As the gig economy continues to flourish in the Canadian labour market, more people are venturing into self-employment.
In 2021, there were 2.7 million self-employed individuals in Canada. Meanwhile, gig workers, or those who operate as independent contractors and freelancers, currently stand at 8.75 million. This alternative workforce experiences greater independence.
Despite the advantages of a flexible work schedule and the potential to earn more than a regular employee, managing income taxes poses a challenge. You would be responsible for covering federal and provincial taxes as you generate self-employed income.
Navigating the Canadian tax legal system as a self-employed worker can be daunting without proper guidance. This article aims to guide beginners on self-employed taxes. However, it’s worth pointing out that working with Faris CPA is still the most proactive way to accurately deal with and minimize your tax obligations as a self-employed person.
What the Canadian Law Considers Self-Employed
Before delving into your tax obligation, check whether you qualify as self-employed. Remember that self-employment is more than a professional choice. The Canadian Revenue Agency (CRA) only considers you a self-employed worker if you meet the following criteria:
- You work as an independent contractor, offering a specific service to another party on a contractual basis.
- You operate as a sole proprietor, running an unincorporated business by yourself.
- You’re a partner in a self-employed business run by two or more parties.
- No other individuals are supervising your activities.
- You have the freedom to work when and for whom and provide services to multiple clients simultaneously.
- The employer-employee relationship is not present with your clients. That means the working relationship has no continuity, subordination, or loyalty.
Types of Self-Employed Taxes You Need To Pay in Canada
Self-employed individuals are accountable for reporting business income and paying the corresponding income taxes. Unlike traditional employees, whose taxes are directly deducted from their paychecks, you must calculate and submit your income taxes to the CRA.
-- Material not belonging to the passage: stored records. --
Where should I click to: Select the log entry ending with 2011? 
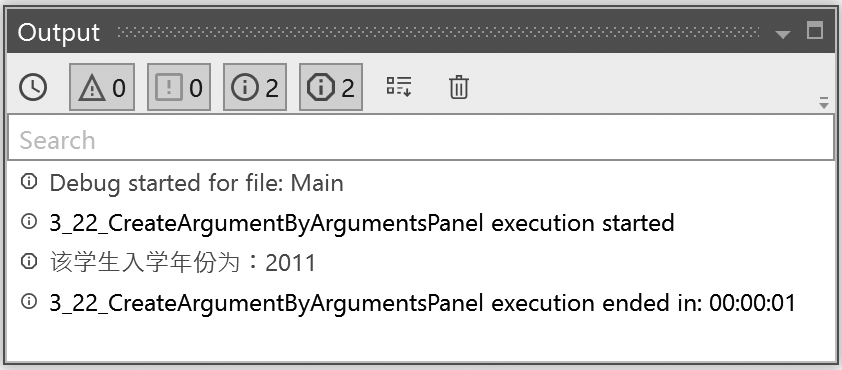pyautogui.click(x=421, y=263)
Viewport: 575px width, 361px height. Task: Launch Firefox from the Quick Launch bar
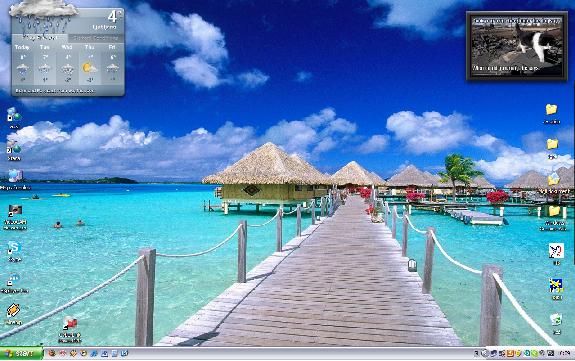(x=52, y=353)
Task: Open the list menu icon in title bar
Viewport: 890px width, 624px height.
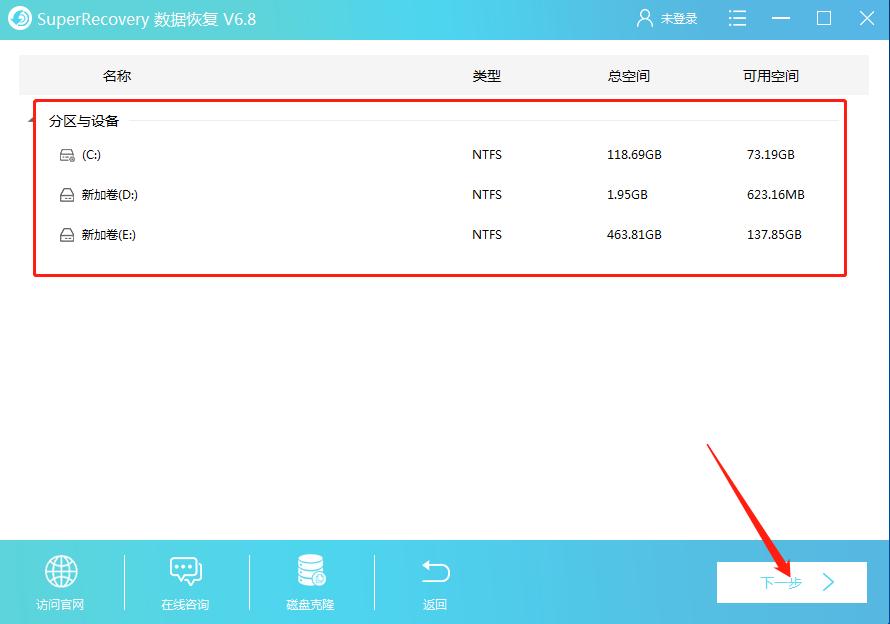Action: tap(736, 18)
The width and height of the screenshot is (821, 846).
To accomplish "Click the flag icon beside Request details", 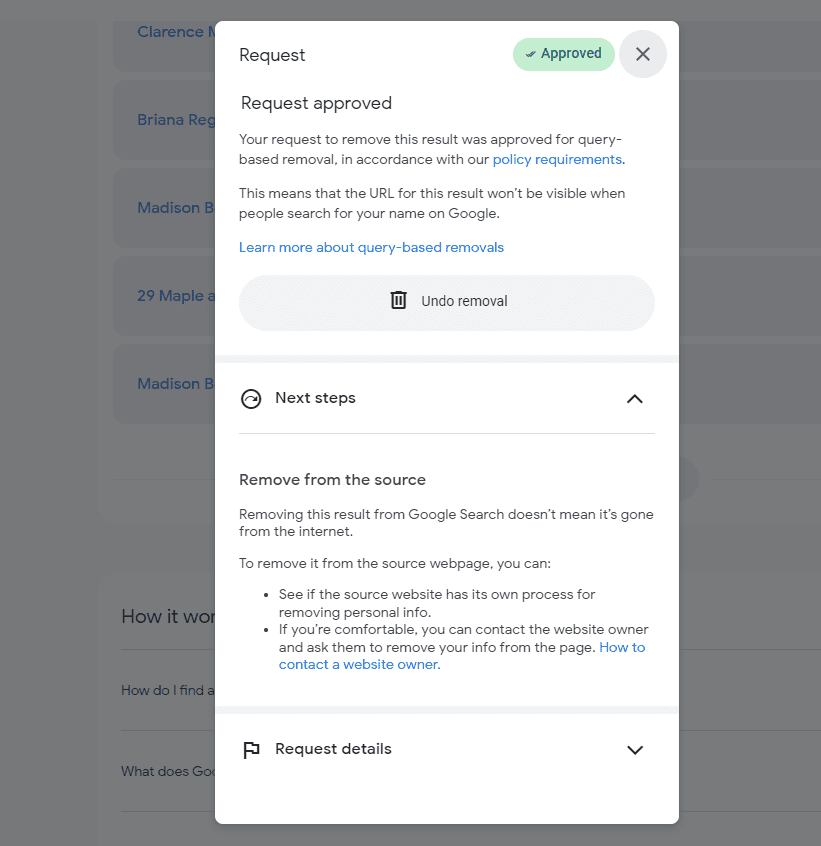I will point(251,750).
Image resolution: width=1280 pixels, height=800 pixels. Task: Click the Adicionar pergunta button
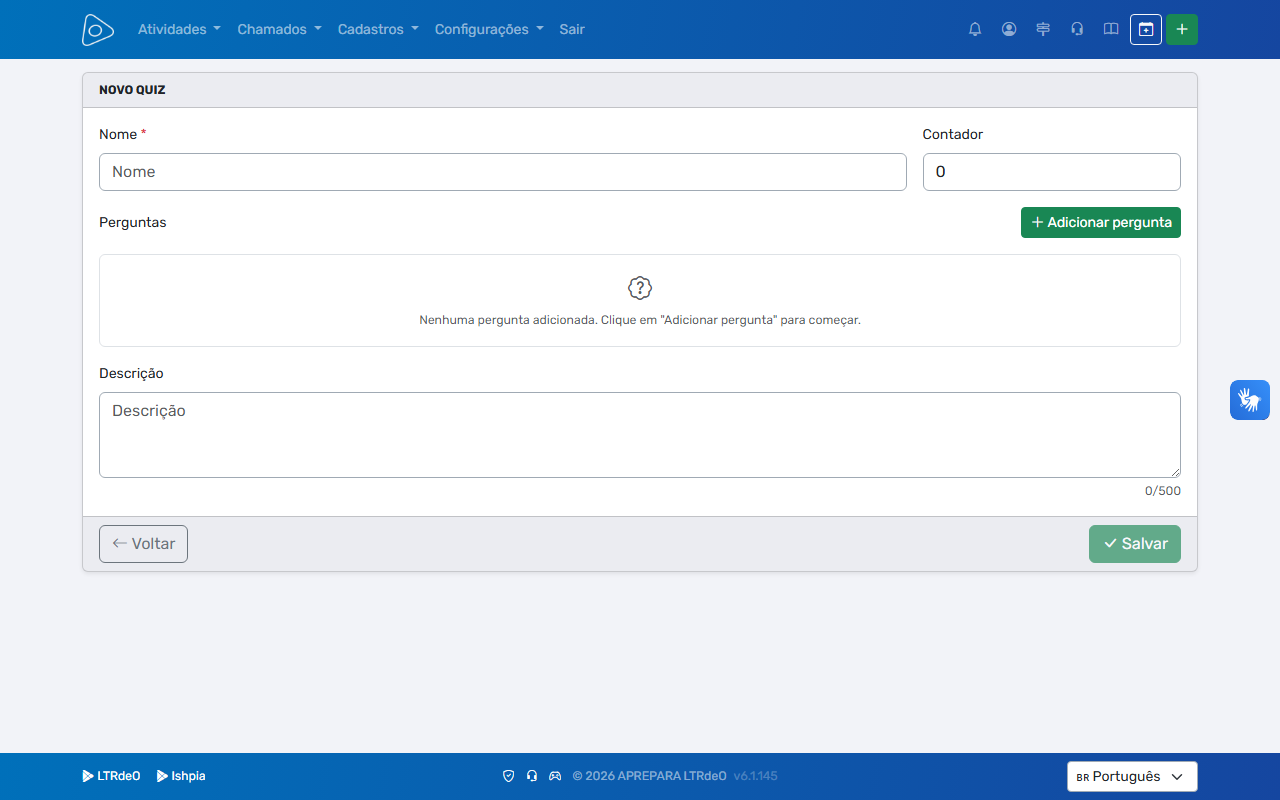tap(1101, 222)
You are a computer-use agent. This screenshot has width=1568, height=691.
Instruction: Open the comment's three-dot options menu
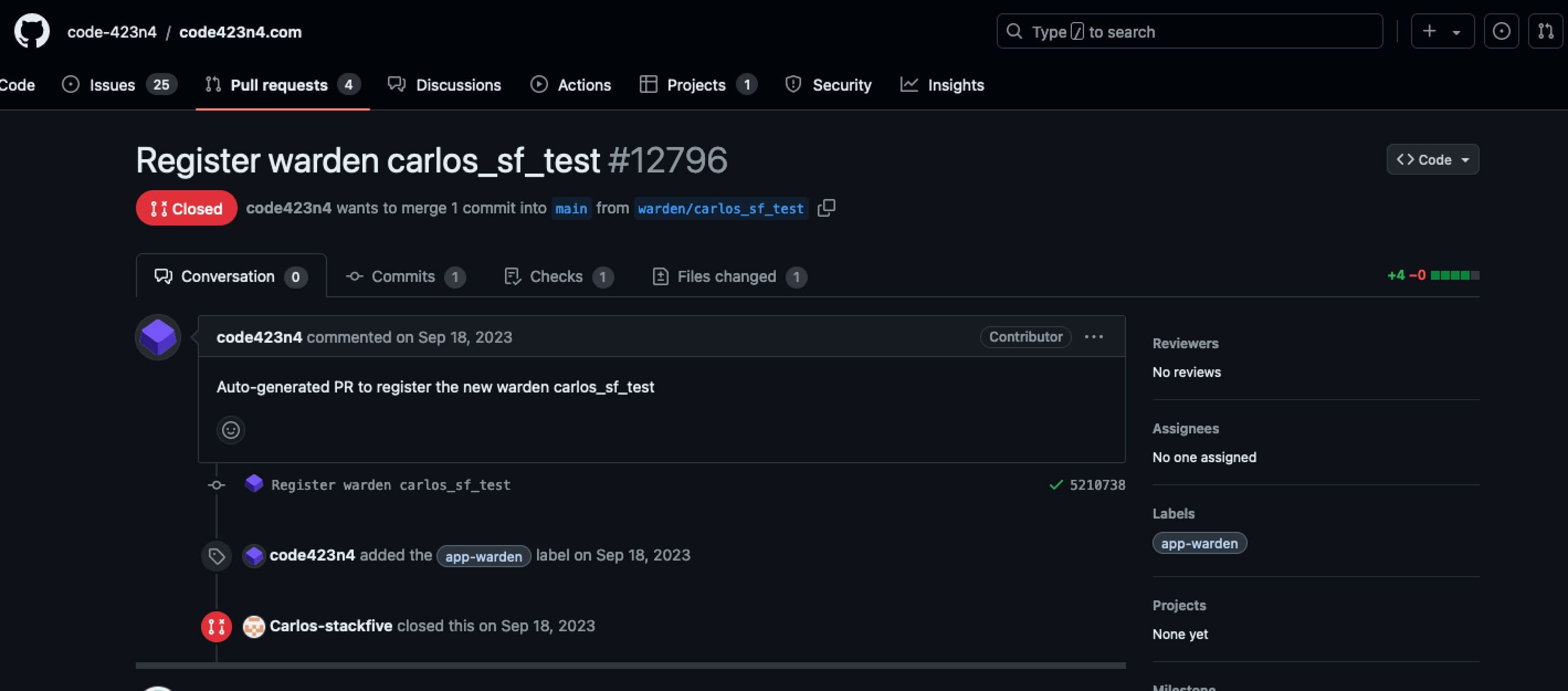pos(1093,337)
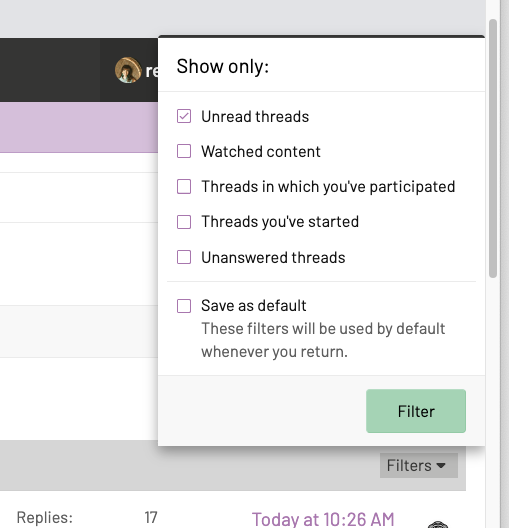Click the page vertical scrollbar

[493, 148]
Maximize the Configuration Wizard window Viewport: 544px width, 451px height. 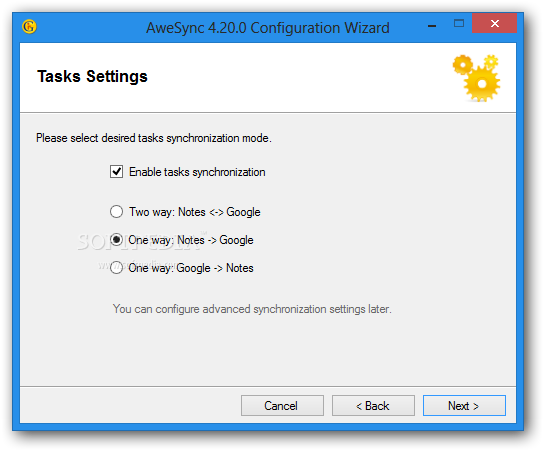click(459, 24)
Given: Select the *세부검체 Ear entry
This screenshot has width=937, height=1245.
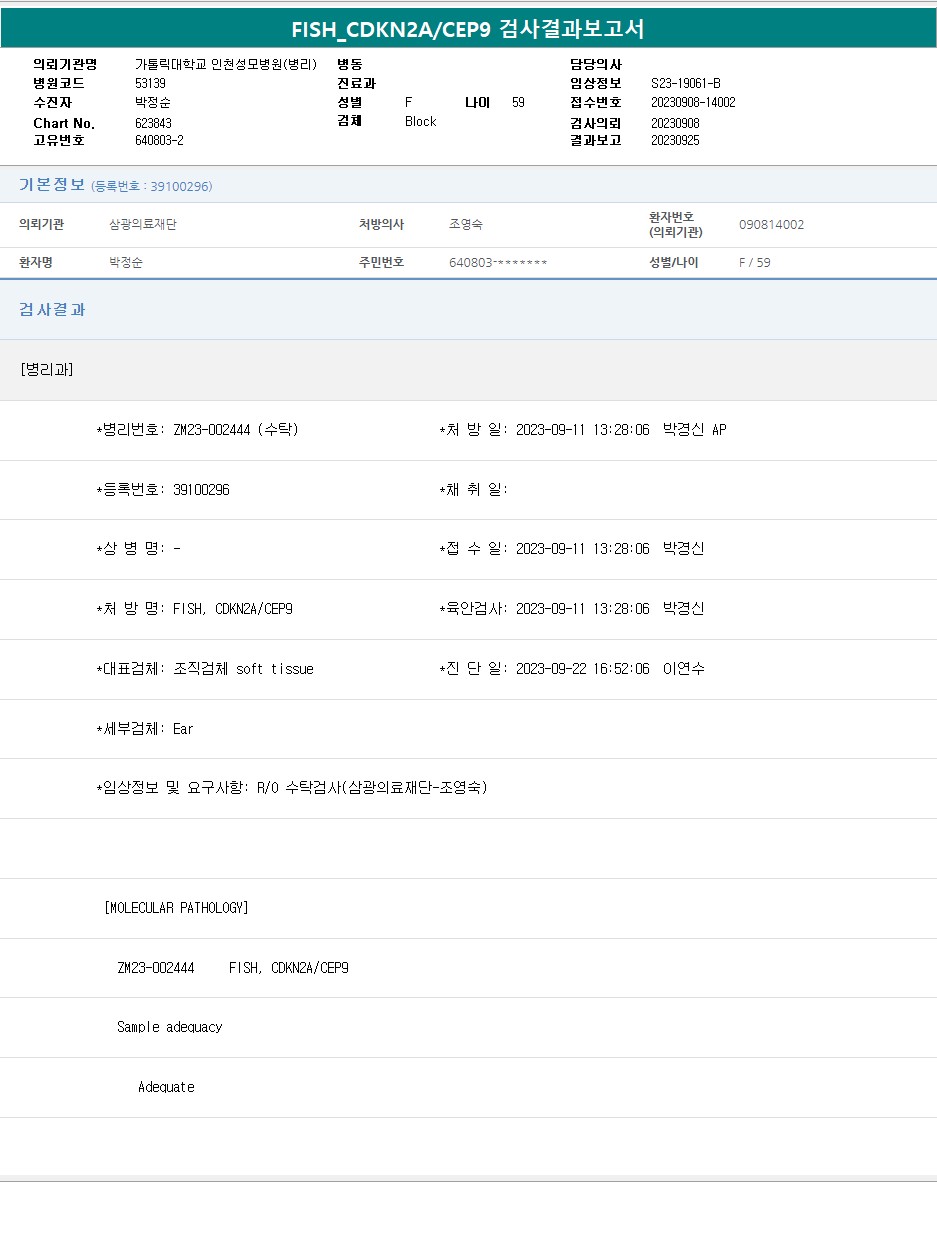Looking at the screenshot, I should tap(145, 729).
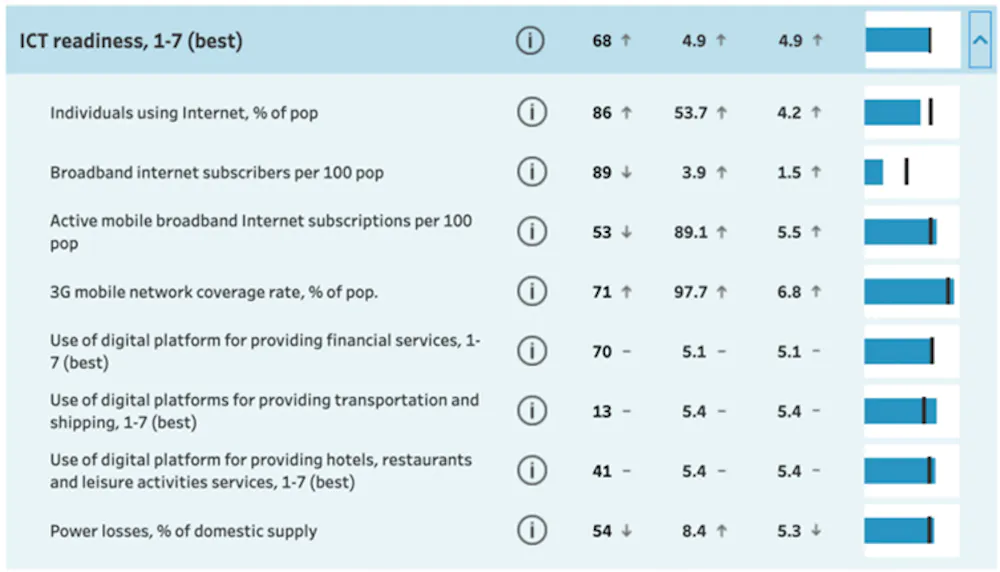
Task: Collapse the ICT readiness section
Action: click(979, 41)

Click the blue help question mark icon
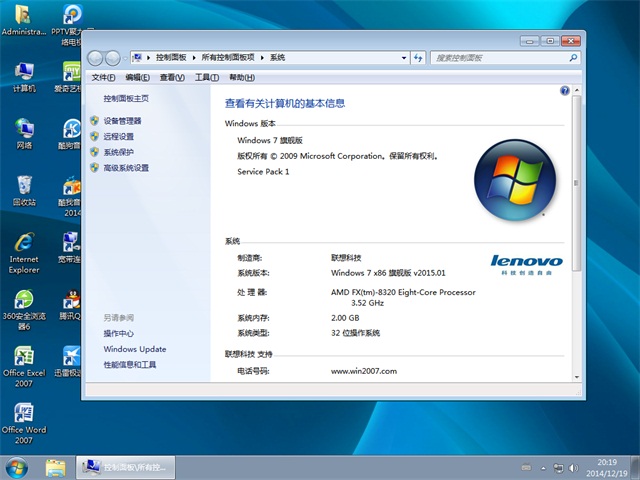(x=564, y=91)
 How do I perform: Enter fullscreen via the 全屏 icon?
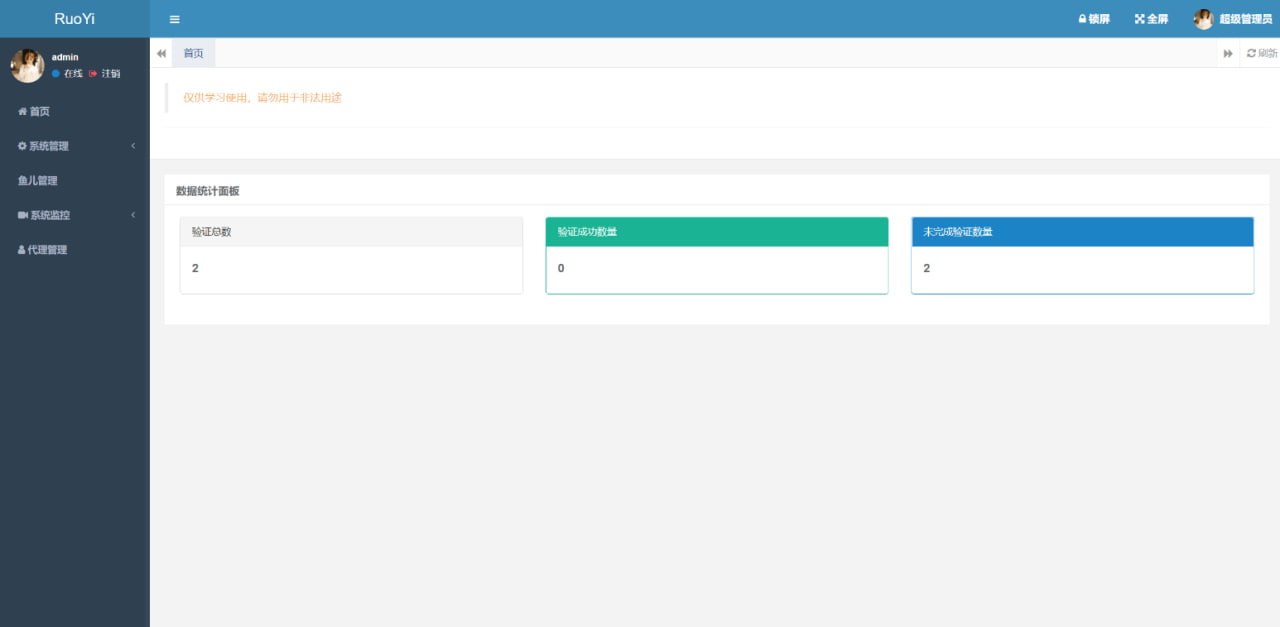pos(1139,19)
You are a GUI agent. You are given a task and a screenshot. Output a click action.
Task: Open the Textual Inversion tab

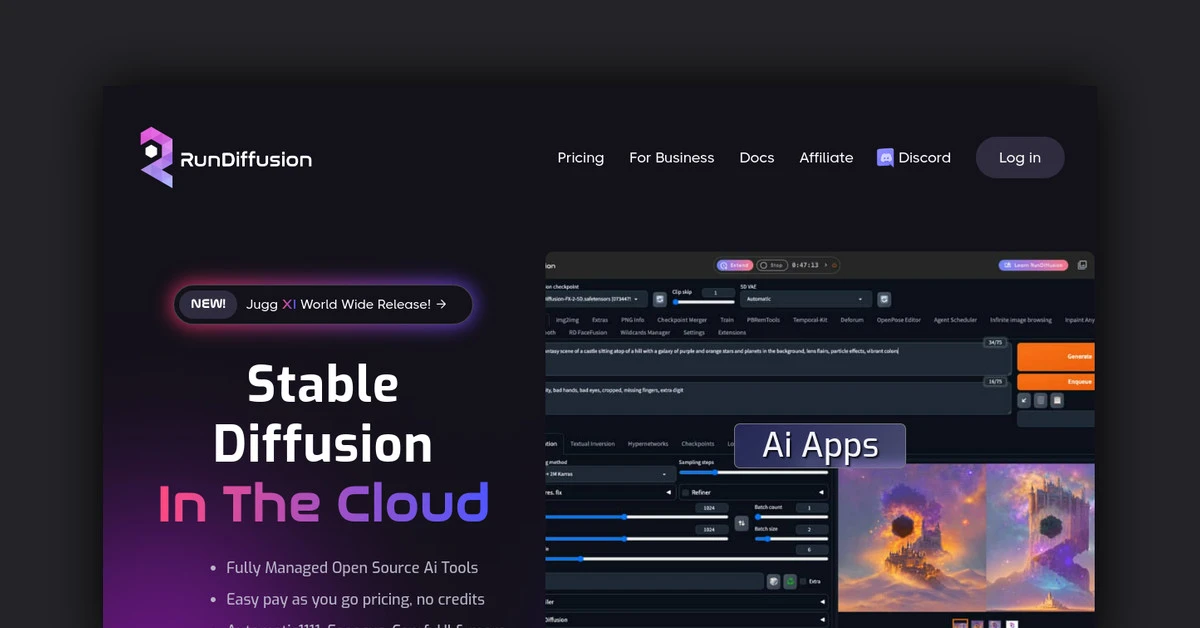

It’s necessary to report your entire income on your tax return. Otherwise, you may face penalties. Note that tax filing is the only way to be eligible for government benefits. These benefits may include provincial or territorial tax credits and the GST/HST tax credit.
The following are the types of taxes you must pay on your self-employment or business income:
- Federal and Provincial Income Tax
- Canada Pension Plan (CPP) contributions
- Employment Insurance (EI) Premiums
- Goods and Services Tax
Calculating your tax liability might pose challenges initially. While there’s no one-size-fits-all method to determine the amount of money you set aside for tax purposes, allocating 25 to 30 percent of your income is highly advisable.
How You Can File Your Self-Employed Taxes Online
Preparing your first tax return may seem intimidating if this is your first year of self-employment. Thankfully, numerous online tools can make the process easier. Consider the following tips to get started:
- Prepare the necessary information, such as personal details, business name and address, self-employment income, and expenses.
- Register with the CRA’s My Account to pull your tax slips.
- Check your eligibility for online filing.
- Select CRA-approved tax software to file your annual tax return.
Hiring a tax professional can make the process less stressful. All you need to do is secure the forms, receipts, and other relevant documentation. You can also utilize the free support provided by the CRA through its Liason Officer service to understand your tax obligations better.
One last consideration to remember
Keeping all your receipts is crucial to lowering your taxes and maximizing your deductions. Stay on top of your taxes and pay them in full and on time as scheduled, whether quarterly or annually. Doing so will help you avoid any interest charges or penalties.